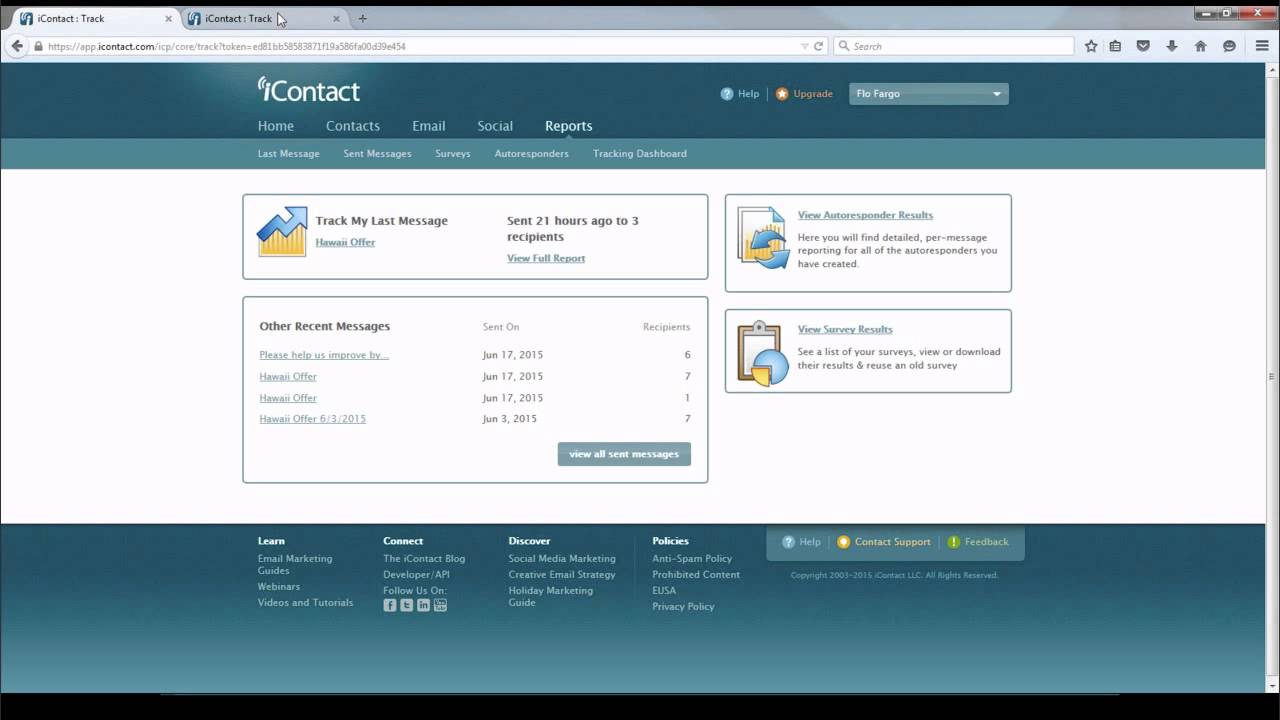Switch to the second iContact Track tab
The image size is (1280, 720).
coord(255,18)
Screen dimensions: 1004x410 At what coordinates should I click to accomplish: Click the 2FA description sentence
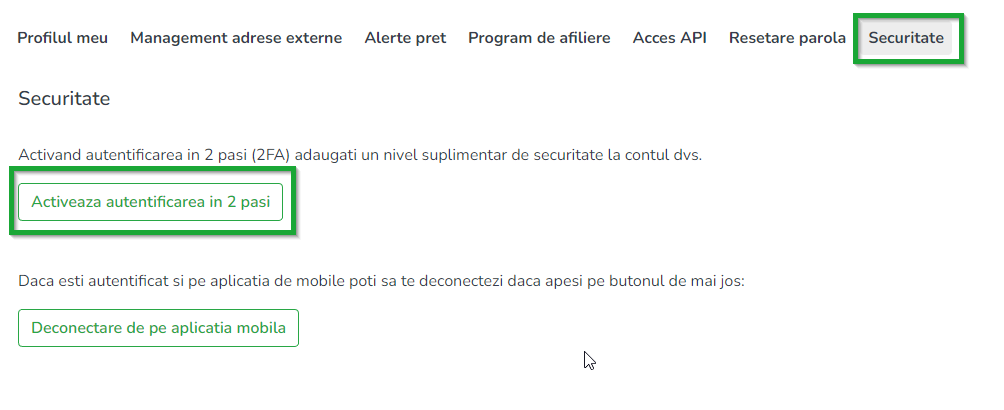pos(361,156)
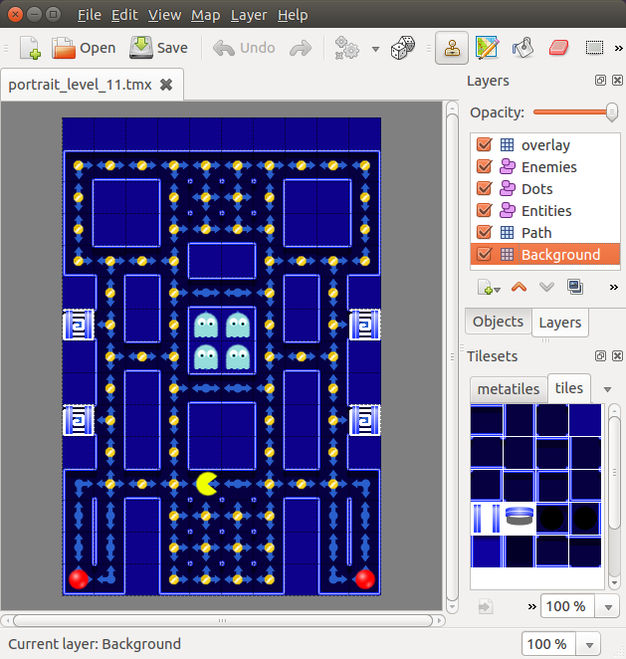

◆ **Objective**:
Give the data above as a JSON list of strings, one string per line, with blank lines left out. Omit the pictures.

◆ **Solution to the problem**:
[
  "Switch to the second iContact Track tab",
  "The image size is (1280, 720).",
  "coord(255,18)",
  "Screen dimensions: 1004x410 At what coordinates should I click to accomplish: Click the 2FA description sentence",
  "pos(361,156)"
]